═══ Extrait du document ═══

Pénurie d’animateurs dans les centres d’accueil et les colonies de vacances.

C’est un problème récurrent mais qui semble s’accentuer chaque année : la difficulté de recruter des animateurs. Certaines communes n’ont pas pu ouvrir leur centre ou ont du en limiter l’accès, certains séjours ont également été annulés.

La préparation des grandes vacances n’a pas été de tout repos dans certaines communes, la carence d’animateur oblige les organisateurs, très souvent des associations ou des communes, à réduire le nombre de places disponibles et même dans certains cas, fermer les centres.

Cette situation est constatée dans un récent rapport du Conseil d’Orientation des Politiques de Jeunesse (COJ). Bien évidement, deux ans de crises sanitaires avec des confinements des annulations, plus de 50 % des séjours en 2020.

 » Trouver du personnel qualifié est aujourd’hui un vrai casse-tête  » témoignent de nombreux Maires ou responsables de structures, ce qui explique en partie l’essoufflement de ces activités estivales.  Cependant, ce n’est pas la seule explication.

Formation contraignante et précarité du métier !

La pandémie de Covid-19 a chamboulé de nombreux secteurs d’activité. Celui de l’animation n’a pas été épargné. Comme dans de nombreux métiers, les formations des animateurs ont été interrompues ou reportées durant la crise. Par le fait, il y a moins d’animateurs formés. 

La formation pour obtenir le BAFA (Brevet d’Aptitude aux Fonctions d’Animateur) se déroule en trois temps :

  • Une formation générale de 9 jours.
  • Un stage de 14 jours dans une structure d’accueil.
  • Un stage d’approfondissement de 6 jours.
Photo de Kampus Production sur Pexels.com

Pour qu’une structure puisse fonctionner, il faut au moins 50 % d’animateurs titulaires du brevet ou d’un diplôme, titre ou certification figurant dans un arrêté du 9 février 2007. Si des demandes de dérogation sont possibles pour faire travailler davantage d’animateurs sans diplômes, les capacités d’accueil sont tout de même véritablement impactées. Tout est ralenti, revu à la baisse, et certaines communes ne peuvent parfois pas du tout proposer aux familles un accueil sur leur territoire.

═══ Données à vérifier ═══

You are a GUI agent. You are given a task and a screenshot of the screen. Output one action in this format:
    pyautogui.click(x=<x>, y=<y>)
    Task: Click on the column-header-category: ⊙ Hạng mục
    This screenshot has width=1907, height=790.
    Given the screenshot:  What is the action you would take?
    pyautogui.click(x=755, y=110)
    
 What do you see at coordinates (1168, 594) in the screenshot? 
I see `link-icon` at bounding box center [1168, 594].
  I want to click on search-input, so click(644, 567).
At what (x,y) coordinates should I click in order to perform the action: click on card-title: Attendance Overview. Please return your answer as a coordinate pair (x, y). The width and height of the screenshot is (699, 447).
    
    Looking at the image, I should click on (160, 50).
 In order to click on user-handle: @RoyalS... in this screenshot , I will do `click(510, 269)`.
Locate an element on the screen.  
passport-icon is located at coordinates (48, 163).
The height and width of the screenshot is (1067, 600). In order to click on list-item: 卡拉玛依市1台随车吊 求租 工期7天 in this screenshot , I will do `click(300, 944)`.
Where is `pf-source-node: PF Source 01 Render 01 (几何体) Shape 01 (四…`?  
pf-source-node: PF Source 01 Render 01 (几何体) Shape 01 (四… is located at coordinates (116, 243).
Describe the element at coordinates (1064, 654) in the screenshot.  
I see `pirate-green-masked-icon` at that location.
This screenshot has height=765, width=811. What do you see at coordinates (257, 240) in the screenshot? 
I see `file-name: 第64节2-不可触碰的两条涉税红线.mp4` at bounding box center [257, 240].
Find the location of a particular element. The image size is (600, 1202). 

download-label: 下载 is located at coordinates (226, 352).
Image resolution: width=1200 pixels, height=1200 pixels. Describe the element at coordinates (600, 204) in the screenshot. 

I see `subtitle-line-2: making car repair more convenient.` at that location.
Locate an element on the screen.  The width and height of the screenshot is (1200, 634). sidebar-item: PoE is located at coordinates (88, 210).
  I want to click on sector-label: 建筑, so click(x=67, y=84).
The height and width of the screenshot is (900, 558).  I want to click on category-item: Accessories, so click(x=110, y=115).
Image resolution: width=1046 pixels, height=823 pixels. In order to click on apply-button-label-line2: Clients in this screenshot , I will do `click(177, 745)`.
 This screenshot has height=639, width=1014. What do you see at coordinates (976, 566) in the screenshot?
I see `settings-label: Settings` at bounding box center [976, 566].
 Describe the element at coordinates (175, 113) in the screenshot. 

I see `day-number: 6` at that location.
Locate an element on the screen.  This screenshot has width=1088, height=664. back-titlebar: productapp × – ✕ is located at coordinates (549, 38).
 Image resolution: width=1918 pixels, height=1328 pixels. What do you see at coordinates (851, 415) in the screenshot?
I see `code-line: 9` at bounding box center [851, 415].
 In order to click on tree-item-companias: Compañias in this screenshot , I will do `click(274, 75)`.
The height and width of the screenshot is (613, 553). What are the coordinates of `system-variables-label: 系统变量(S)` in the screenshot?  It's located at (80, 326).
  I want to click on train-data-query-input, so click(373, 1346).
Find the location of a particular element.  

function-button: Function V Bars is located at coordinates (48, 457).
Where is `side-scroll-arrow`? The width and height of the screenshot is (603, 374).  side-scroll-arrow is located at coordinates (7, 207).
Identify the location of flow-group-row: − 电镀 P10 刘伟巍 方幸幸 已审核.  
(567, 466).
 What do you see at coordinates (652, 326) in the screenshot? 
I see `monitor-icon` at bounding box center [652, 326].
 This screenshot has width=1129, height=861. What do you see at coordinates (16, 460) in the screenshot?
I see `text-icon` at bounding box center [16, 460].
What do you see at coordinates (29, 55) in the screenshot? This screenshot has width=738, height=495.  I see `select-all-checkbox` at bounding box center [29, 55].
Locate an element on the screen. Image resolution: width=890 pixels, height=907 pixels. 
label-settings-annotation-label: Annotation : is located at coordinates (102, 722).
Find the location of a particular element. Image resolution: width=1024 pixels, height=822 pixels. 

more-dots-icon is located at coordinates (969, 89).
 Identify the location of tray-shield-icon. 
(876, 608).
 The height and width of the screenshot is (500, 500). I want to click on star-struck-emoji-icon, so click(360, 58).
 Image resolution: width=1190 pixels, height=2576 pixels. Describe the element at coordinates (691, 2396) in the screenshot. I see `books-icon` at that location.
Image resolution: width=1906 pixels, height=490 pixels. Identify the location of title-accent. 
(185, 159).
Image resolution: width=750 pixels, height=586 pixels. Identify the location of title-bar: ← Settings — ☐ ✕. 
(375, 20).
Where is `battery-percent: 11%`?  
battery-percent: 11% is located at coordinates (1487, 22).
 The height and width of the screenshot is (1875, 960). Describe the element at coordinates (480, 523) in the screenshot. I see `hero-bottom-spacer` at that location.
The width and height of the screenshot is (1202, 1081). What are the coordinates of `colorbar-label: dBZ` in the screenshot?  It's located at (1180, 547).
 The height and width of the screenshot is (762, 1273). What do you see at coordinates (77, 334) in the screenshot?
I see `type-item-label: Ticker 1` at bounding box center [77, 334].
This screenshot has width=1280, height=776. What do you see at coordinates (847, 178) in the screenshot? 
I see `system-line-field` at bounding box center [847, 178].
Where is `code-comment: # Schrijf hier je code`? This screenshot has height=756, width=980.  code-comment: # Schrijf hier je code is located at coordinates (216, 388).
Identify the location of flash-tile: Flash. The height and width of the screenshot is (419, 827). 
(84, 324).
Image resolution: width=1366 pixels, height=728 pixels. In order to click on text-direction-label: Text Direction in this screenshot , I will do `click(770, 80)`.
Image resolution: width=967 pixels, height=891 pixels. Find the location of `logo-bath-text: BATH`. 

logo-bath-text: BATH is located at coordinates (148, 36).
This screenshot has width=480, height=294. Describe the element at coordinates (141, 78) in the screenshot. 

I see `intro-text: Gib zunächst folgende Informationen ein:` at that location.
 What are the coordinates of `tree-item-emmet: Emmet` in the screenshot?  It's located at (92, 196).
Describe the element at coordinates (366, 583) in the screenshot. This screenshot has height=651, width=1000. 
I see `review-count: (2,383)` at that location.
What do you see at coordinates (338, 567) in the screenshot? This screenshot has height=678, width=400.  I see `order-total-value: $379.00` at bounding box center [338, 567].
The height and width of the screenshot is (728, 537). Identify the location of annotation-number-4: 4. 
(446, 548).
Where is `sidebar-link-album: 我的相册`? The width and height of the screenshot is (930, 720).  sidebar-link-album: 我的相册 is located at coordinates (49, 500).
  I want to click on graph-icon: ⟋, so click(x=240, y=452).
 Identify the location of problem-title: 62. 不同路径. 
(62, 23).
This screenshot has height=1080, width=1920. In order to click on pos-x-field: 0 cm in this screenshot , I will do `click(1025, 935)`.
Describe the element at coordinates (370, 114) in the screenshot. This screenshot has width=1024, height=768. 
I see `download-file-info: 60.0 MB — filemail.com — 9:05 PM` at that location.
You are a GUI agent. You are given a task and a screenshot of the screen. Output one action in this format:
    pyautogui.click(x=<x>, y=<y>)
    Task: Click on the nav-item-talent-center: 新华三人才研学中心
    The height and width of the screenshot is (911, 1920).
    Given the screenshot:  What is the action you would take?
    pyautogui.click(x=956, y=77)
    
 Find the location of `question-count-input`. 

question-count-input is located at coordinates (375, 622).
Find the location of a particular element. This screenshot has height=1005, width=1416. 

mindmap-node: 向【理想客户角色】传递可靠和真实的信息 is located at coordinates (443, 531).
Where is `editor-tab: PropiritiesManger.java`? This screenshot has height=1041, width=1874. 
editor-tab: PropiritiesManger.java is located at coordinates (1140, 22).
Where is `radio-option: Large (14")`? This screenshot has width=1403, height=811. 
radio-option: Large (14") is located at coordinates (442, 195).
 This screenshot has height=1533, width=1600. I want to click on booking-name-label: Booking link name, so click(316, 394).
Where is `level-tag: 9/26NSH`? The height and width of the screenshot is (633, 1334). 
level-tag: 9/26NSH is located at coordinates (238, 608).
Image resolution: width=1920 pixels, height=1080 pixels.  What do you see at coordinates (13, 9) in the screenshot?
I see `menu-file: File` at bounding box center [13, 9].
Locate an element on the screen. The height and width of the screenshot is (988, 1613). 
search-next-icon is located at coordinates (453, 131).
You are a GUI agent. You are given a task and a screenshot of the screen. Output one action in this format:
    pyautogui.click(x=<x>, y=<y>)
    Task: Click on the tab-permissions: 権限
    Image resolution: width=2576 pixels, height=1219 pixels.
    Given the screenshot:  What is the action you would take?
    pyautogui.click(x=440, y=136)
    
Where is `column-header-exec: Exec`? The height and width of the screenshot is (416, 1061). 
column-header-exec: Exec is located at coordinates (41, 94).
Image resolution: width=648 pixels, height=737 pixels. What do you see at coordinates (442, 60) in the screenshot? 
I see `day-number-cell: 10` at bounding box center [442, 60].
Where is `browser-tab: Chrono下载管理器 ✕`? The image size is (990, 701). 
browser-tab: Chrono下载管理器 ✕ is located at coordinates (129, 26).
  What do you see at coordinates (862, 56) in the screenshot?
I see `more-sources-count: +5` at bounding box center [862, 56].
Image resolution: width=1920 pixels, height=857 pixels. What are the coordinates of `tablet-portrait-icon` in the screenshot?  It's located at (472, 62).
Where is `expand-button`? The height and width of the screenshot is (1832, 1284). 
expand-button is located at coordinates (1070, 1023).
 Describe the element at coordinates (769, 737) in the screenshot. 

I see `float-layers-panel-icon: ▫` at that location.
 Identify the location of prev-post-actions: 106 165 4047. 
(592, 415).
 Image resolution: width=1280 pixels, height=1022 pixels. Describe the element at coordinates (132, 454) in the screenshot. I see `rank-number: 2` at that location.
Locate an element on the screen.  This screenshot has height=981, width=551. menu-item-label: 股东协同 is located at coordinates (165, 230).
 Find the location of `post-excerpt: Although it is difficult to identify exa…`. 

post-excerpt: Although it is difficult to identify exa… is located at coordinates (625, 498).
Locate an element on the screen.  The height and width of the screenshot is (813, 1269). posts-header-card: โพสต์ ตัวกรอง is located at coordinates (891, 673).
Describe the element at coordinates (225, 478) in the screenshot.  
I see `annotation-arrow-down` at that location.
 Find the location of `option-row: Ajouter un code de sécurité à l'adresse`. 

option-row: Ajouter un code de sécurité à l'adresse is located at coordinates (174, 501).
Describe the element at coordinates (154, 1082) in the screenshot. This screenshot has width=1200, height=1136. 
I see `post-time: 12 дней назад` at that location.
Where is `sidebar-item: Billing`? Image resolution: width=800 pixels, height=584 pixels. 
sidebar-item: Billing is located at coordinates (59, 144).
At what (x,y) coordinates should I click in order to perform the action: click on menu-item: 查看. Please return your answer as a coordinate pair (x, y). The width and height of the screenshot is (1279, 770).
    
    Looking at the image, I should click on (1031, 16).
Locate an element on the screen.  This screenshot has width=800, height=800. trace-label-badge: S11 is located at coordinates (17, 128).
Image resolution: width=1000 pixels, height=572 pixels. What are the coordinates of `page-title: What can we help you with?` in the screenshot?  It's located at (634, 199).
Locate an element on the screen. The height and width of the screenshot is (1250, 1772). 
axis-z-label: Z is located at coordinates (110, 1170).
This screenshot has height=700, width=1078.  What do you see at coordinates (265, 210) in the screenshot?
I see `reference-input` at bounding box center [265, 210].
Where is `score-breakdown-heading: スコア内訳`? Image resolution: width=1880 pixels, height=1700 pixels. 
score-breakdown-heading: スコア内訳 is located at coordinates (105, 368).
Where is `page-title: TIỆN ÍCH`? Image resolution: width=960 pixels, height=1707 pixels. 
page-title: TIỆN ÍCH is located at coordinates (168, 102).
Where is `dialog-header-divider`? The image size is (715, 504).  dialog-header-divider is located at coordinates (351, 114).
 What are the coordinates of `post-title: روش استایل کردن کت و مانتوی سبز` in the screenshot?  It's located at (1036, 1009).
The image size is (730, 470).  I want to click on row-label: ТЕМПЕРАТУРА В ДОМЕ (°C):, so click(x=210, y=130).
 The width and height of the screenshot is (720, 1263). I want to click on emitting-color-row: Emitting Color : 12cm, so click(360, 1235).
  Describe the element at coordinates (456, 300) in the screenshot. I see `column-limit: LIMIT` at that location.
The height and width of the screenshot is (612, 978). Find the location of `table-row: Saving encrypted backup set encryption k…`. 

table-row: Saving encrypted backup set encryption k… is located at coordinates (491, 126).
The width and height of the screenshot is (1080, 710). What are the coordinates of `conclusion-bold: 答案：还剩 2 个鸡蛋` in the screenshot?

═══

● **Consigne 1**
D’après le texte sur la pénurie d’animateurs, combien de jours dure le stage du BAFA dans une structure d’accueil ?
● **Consigne 2**
Ces phrases sont-elles conformes au texte sur la pénurie d’animateurs ? Répondez par oui ou par non et citez les mots du texte qui le prouvent.
(a) Plus de la moitié des séjours ont été annulés en 2020.
(b) La formation générale du BAFA dure 6 jours.
(c) Il est impossible de demander une dérogation pour employer plus d’animateurs sans diplôme.

● **Corrigé 1**
Il dure 14 jours.

● **Corrigé 2**
(a) Oui : « plus de 50 % des séjours en 2020 ».
(b) Non : « Une formation générale de 9 jours. »
(c) Non : « des demandes de dérogation sont possibles ».